Their crime?  Trying to leave their violent partners. Trying to get back some semblance of who they were and recapture the hope of who they might become.   Many are unable to identify as being victims of family violence and need a lot of help, support and counselling to make their way to freedom and away from abuse. 

It is a mistake to think that the damage that family violence inflicts is limited to the intimate partner relationship. That violence starts the ripple in the pond.  Family violence affects their children in terrible, and in many cases, permanent ways.  The perpetuation of violence often becomes generational.  What they see often becomes their destiny – either by these children emulating the violent partner or choosing a violent partner. 

Children, like their mothers, are often silent victims.  They have no ability to speak out against what is happening or make it stop.  They feel they have no power to change their circumstances.  When you think they are asleep and haven’t heard – I can assure you they know and hear everything.  They lie awake in the dark, dreading what comes next. 

Family violence affects extended family members.  Parents and siblings of the abused stand by, either helpless to know what to do or unaware of the hell their daughter or sister lives in.  It also affects the community as a whole.  Resources are stretched trying to cope with this epidemic– first responders use an inordinate percentage of their resources and barely cope with the families who come to their attention.  And those families are the tip of the iceberg.    

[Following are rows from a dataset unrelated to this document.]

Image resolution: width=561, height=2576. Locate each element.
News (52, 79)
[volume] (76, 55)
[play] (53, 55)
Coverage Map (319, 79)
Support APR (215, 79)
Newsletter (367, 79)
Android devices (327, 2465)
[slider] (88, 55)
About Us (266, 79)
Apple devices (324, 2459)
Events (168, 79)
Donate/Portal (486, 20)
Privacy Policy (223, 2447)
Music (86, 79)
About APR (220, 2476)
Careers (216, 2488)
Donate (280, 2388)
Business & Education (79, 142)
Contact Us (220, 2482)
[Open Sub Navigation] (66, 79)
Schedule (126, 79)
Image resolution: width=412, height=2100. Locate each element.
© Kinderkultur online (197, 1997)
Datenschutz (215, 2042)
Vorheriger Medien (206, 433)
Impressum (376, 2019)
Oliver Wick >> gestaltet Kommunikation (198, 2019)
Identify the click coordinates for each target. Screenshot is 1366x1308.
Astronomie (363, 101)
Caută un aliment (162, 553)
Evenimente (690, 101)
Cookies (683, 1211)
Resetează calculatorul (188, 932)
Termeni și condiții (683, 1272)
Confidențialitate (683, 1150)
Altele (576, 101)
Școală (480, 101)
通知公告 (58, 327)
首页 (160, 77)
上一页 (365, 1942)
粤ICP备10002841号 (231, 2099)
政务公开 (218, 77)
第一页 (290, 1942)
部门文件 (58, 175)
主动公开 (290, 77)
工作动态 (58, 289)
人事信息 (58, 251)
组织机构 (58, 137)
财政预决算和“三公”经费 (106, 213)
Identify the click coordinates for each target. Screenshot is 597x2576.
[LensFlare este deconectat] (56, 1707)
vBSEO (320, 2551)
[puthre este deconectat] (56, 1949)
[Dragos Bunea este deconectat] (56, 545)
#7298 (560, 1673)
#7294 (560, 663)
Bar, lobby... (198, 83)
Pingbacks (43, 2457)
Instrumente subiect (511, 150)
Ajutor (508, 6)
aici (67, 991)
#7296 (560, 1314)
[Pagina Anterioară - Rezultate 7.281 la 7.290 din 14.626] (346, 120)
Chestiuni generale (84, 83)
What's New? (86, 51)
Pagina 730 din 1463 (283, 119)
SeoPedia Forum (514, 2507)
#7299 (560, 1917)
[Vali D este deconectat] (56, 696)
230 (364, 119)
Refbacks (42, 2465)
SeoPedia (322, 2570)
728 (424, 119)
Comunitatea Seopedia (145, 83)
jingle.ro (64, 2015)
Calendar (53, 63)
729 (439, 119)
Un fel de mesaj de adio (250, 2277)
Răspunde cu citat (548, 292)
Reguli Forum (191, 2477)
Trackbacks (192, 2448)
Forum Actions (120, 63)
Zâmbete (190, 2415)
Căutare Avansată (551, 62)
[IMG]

How did we end up here?  Since the English arrived and colonised this country, convicts and soldiers spawned white Australia.  And what of the women?  If Hollywood were casting a film, it would look for three types of women to play a part in this drama.  They would form a support role or background to the male drama – they would be looking for female convicts, whores or skivvies.  This is not to detract from those amazing women – both of our first nations and migrants since – who have forged ahead and triumphed in their lives and against many adversities.  I believe that history instructs but it need not dictate what happens next. 

We choose the future we want.  We choose to fight family violence head on and treat it as an epidemic.  We choose to demand more resources be given by government.  We choose to find determined leaders who demand a concerted effort from all to combat it.  Today, each one of us needs to decide which side of herstory you are going to be on.  Look to the right of you and the left and say “no more”.  No more violence shall be inflicted on your sisters.  No more murders, rapes and the deathly slow erosion of our women at the hands of coercive controlling men.

Men must come on this journey as family violence is gendered.  They must stand with us on the right side of herstory and join with us and say “No more”!  And men – you have to mean it. 

This is your liberation from violence as well.